I sense very faintly that I may fear to let go of L’homme, I fear to really SEE all his colours, to acknowledge them and to admit that many of his colours are simply not good enough for ME. Is this what happens when you start shifting from not good enough to the cutest, the best, the most beautiful, the most wonderful, the most precious and most miraculous gift you were when you were born?

(On our barge trip through the South of France last year, we had to steer under many beautiful little bridges. I wonder whether it is time for me to start burning bridges, building bridges or simply crossing bridges.)

The plug that broke the camel’s back


dimanche, le 06 septembre 2009

Last night I did an unbearably stupid thing.

There I was, moving things around to cram myself into a corner to take, what I expected to be, a great artistic photograph. Camera in hand, I crossed my legs and dropped to the floor. Only to scream out in the most excruciating pain.

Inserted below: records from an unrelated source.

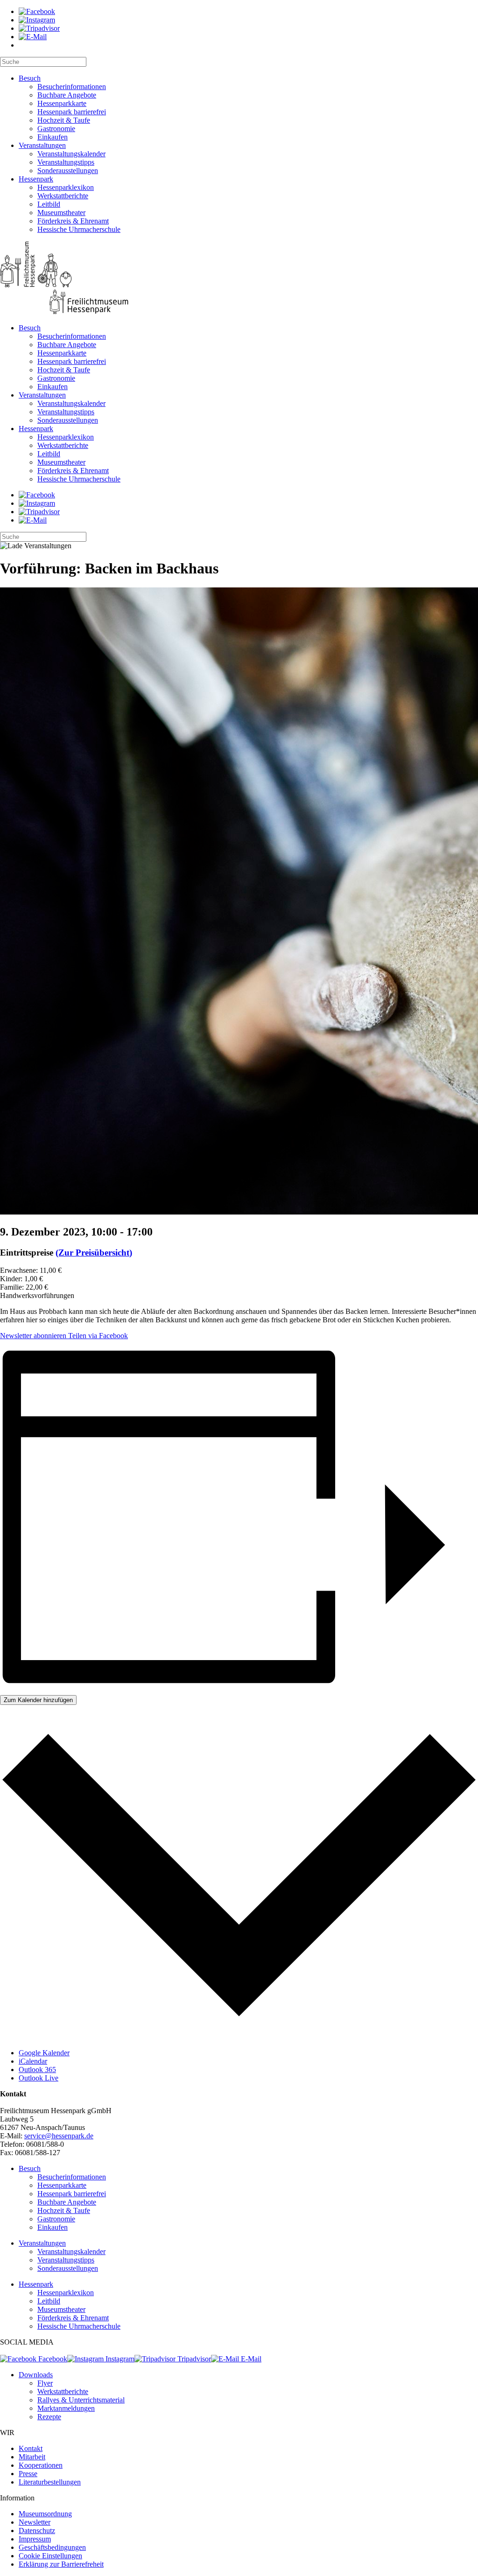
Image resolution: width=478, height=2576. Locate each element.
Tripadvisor (193, 2359)
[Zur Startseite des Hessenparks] (239, 278)
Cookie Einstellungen (50, 2556)
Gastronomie (56, 129)
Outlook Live (38, 2078)
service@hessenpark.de (58, 2136)
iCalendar (33, 2061)
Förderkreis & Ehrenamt (73, 221)
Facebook (51, 2359)
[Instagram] (37, 20)
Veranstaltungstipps (65, 162)
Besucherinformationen (71, 87)
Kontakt (30, 2448)
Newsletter (34, 2522)
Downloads (36, 2375)
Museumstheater (61, 212)
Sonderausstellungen (67, 171)
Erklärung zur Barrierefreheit (61, 2564)
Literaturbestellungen (50, 2482)
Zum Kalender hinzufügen (38, 1699)
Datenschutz (37, 2530)
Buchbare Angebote (66, 95)
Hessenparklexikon (65, 187)
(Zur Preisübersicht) (94, 1252)
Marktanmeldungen (66, 2408)
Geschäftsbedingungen (52, 2547)
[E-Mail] (33, 37)
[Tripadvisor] (39, 28)
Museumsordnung (45, 2514)
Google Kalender (44, 2053)
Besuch (30, 78)
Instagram (119, 2359)
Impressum (35, 2539)
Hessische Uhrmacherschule (78, 229)
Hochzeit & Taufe (63, 120)
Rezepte (49, 2417)
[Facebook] (37, 11)
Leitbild (48, 204)
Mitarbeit (32, 2457)
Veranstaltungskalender (71, 154)
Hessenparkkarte (61, 103)
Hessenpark (36, 179)
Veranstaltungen (42, 145)
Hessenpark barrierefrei (71, 112)
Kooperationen (41, 2465)
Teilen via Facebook (97, 1336)
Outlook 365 (37, 2069)
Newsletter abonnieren (33, 1336)
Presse (28, 2474)
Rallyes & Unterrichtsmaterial (81, 2400)
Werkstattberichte (62, 196)
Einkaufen (52, 137)
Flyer (45, 2383)
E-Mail (250, 2359)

I’d been focusing so hard on the picture I wanted to take, I didn’t notice the power cable and dreaded three-prong plug of the heater I had just moved, right in the path of where I was about to sit. And with my full body weight, I dropped down on the three-prong plug, right on my coccyx.

Today I cannot move without the pain shooting through my body.

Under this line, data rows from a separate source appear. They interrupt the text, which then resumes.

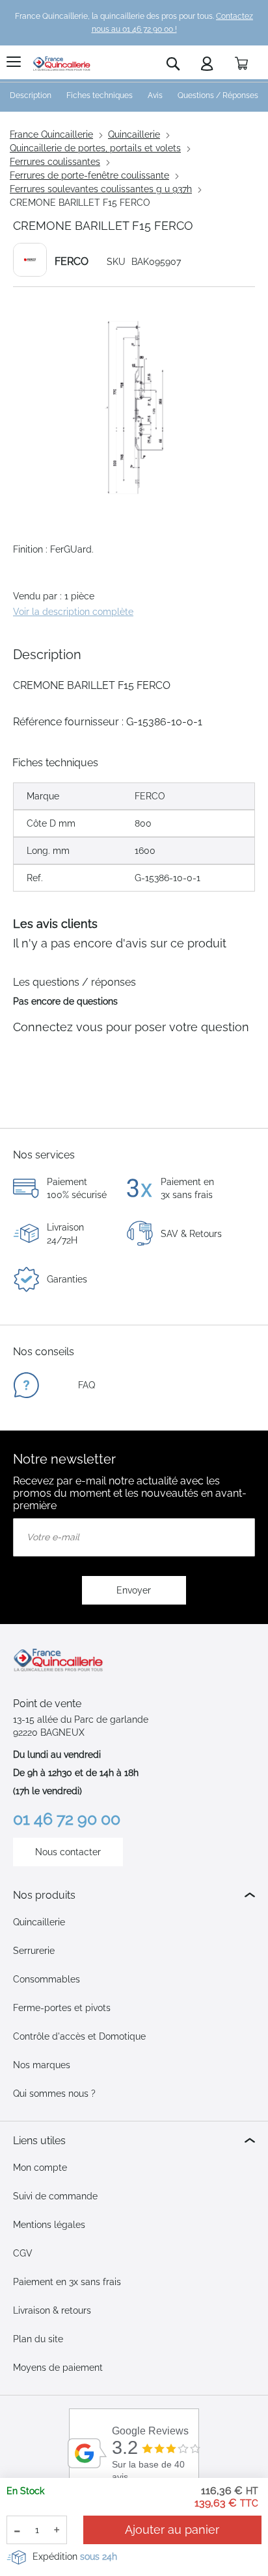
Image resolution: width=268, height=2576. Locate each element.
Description (30, 95)
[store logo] (62, 63)
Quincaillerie (134, 134)
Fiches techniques (99, 95)
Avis (155, 95)
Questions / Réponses (218, 95)
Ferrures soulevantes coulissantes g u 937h (101, 189)
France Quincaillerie (51, 134)
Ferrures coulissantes (55, 161)
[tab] (134, 1895)
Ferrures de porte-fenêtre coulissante (89, 175)
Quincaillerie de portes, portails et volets (95, 148)
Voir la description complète (73, 611)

I remember a January long ago when I’d also hurt my back. L’homme was kind and caring in those days. He was concerned and supportive. Most days he’d go with me to the chiropractor, each night he’d pass me pain killers so that I could carry on working. Eventually I landed in hospital, on a valium and anti-inflammatory drip, for forced bed rest.

On the first morning in hospital I opened my eyes to find two beauticians next to my bed. My first thoughts were that it was just more of the most wonderful valium hallucinations. But I was wrong. L’homme had sent them to give me a French Manicure.

To this day it stands out in my mind as the kindest, sweetest, most gentle thing L’homme had ever done for me. And I loved him so.

This time there will be no French Manicures, no passing of pain killers, no accompanying to the chiropractor, no concern. At least not real, and if I stumble across them, it will be from pain hallucinations.

Today I cannot move without the pain shooting through my body, I cannot see through my eyes without the tears welling up and I cannot feel with my heart without being overwhelmed by sadness.

(The plug that caused the pain, the remembering, the yearning and the longing.)